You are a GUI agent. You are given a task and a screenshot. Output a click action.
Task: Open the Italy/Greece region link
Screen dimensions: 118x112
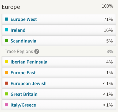coord(23,105)
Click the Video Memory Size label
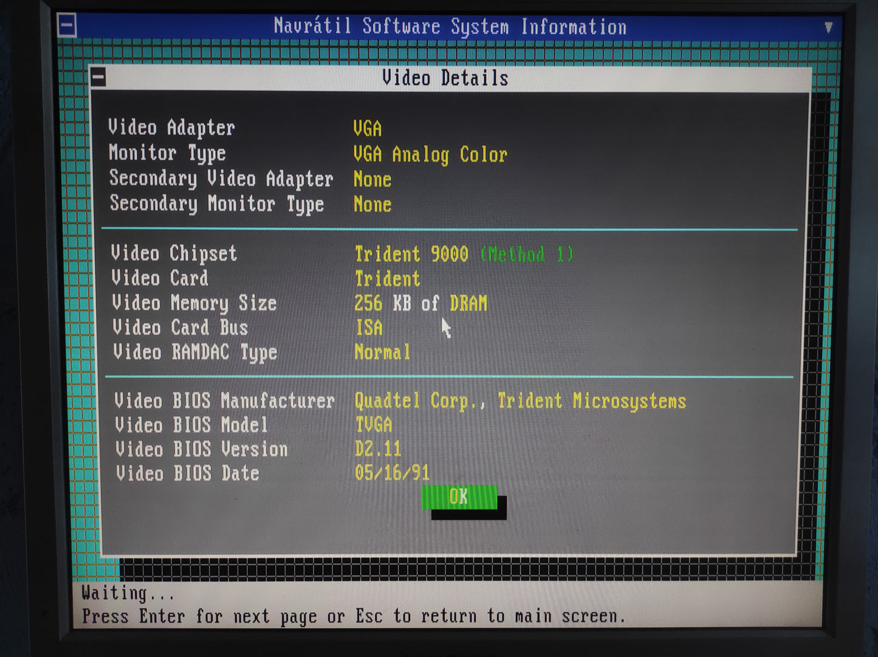Image resolution: width=878 pixels, height=657 pixels. click(194, 303)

══════════════════════════════

**Your assignment:**
In your copy, include every record word for word but no pictures.

**Reply:**
You are a GUI agent. You are given a task and a screenshot. Output a click action.
Task: Open the Italy/Greece region link
Screen dimensions: 118x112
coord(23,105)
Click the Video Memory Size label
Image resolution: width=878 pixels, height=657 pixels. click(194, 303)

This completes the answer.